De nuestros reporteros

30 de marzo de 2010

Pasajes de un Haití que desconocía

LETICIA MARTÍNEZ HERNÁNDEZ
foto: JUVENAL BALÁN
(Enviados Especiales)

PUERTO PRÍNCIPE, Haití.— Cuando en la mañana del 15 de enero bajé de aquel avión IL-18, la primera imagen que vino a mi mente era la de haber llegado al mismísimo infierno de este mundo, frase que hasta hoy ha acompañado muchas líneas de este diario. Entonces robé y trastoqué el famoso título de Alejo Carpentier aunque... ¿habría llegado al reino de este mundo que narró el célebre novelista?

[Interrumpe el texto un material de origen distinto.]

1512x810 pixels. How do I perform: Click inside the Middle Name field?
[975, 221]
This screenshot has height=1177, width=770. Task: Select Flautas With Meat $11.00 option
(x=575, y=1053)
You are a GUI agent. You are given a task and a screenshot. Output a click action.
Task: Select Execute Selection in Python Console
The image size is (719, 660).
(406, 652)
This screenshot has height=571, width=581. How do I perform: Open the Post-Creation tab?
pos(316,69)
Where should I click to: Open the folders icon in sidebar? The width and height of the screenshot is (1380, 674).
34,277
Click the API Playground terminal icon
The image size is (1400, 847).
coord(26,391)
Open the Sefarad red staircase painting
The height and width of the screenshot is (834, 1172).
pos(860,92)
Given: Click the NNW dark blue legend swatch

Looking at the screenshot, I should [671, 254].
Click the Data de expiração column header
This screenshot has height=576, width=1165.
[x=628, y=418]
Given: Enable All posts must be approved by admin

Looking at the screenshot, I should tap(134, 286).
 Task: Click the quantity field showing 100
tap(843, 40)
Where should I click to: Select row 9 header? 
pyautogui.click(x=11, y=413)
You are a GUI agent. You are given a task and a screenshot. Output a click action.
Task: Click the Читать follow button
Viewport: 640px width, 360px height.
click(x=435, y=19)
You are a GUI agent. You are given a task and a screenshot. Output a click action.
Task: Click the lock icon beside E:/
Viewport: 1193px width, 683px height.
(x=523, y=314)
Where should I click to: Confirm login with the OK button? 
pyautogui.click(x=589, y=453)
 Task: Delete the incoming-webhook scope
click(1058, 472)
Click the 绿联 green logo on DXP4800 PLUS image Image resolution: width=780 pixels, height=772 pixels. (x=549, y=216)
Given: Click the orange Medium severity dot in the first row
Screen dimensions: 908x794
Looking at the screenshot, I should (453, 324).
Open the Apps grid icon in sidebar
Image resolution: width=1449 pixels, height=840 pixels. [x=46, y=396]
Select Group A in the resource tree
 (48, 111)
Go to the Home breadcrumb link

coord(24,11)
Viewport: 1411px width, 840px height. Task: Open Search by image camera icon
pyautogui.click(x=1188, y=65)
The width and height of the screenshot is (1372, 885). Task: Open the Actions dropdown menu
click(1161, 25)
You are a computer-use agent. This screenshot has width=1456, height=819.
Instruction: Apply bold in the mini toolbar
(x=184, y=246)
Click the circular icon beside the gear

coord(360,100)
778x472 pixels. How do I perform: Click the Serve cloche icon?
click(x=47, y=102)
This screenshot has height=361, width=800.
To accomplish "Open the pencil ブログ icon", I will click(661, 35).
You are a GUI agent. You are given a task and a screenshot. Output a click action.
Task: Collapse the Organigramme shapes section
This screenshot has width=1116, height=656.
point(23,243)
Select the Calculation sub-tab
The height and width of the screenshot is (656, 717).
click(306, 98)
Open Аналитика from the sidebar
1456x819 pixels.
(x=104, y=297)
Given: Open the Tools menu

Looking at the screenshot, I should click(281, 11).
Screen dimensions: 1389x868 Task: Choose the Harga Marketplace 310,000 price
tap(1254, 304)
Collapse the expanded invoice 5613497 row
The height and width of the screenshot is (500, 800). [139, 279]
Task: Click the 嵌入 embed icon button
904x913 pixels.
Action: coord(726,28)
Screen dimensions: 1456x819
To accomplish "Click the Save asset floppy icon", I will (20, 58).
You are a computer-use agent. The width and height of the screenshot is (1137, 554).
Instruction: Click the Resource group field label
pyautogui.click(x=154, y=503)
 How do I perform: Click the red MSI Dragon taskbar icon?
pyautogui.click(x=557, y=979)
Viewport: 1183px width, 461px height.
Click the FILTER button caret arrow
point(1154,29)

Los niños son el mayor tesoro de Haití.

No tenía idea de lo que le esperaba a mis ojos. Sabía que sería duro, triste, inenarrable, pues los temblores de aquel martes trágico, tambaleaban, también, demasiados años de pobreza. A las pocas cosas que traía en el equipaje sumaba un montón de malos presagios, pues el Haití que descubren los medios de comunicación es el Apocalipsis adelantado, el hades donde poco más de diez millones de personas pasan sus vidas. Pero luego de 75 días viviendo en Haití, he descubierto un país con mucha vida, a pesar de la tragedia que se ensaña con hacer reinado aquí.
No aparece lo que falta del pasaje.